Malaria can be diagnosed through the microscopic examination of blood films such as the one seen here or by antigen-based rapid diagnostic tests. Blood smears or blood films like the one seen here detect the parasite using light microscopy and specific staining techniques. To treat this disease, medications are prescribed such as chloroquine, mefloquine or doxycycline to kill the plasmodium in the blood.
This brings us to the end of the tutorial. Now, let's quickly recap.
We've learned that blood consists of blood cells suspended in aqueous solution known as blood plasma. We've also seen that blood consists of different cell types, the first one being erythrocytes also known as red blood cells. Erythrocytes are non-nucleated and their cytoplasm contains lots of hemoglobin which is what allows them to carry oxygen and carbon dioxide to and from the body's tissues. Erythrocytes mature from reticulocytes which are also non-nucleated and are formed in the bone marrow before being released into the general bloodstream. A high number of these in the blood can be an indicator of anaemia or blood marrow disorders.

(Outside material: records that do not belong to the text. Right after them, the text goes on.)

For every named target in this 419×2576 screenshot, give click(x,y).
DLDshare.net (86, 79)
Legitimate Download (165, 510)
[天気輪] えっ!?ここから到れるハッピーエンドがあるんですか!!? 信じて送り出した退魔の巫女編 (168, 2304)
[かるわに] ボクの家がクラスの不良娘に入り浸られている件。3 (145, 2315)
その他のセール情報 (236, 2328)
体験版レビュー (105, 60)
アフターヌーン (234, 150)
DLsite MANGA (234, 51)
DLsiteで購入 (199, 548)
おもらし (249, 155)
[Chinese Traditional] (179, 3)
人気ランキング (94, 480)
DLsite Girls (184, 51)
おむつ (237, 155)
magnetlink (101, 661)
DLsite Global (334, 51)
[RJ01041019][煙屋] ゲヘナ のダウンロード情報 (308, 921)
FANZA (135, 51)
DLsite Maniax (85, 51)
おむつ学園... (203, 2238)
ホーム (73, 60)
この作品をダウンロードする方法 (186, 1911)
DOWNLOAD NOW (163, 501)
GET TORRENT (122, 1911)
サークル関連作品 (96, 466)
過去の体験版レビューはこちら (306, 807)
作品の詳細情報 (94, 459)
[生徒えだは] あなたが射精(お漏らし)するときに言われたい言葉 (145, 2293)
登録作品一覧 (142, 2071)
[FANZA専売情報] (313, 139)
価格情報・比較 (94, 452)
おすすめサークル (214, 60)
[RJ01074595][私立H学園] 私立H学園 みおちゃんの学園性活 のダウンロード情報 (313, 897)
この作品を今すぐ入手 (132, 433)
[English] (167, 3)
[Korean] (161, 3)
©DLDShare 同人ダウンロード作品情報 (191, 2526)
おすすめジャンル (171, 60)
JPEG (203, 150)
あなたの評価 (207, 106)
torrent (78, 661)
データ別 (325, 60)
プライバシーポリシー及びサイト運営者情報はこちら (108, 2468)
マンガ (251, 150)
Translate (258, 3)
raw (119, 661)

We then looked at leukocytes which are also known as white blood cells. These can be subdivided into two groups, the first of which are the granulocytes which include neutrophils, eosinophils and basophils. The second group are the agranulocytes which include lymphocytes and monocytes. We also saw that the other cell types found in blood are known as platelets. These are responsible for blood clotting and play a role in the tissue repair of blood vessels.
And that's it! I hope you enjoyed this tutorial and have learned something more about the specialized connective tissue known as blood. Happy studying!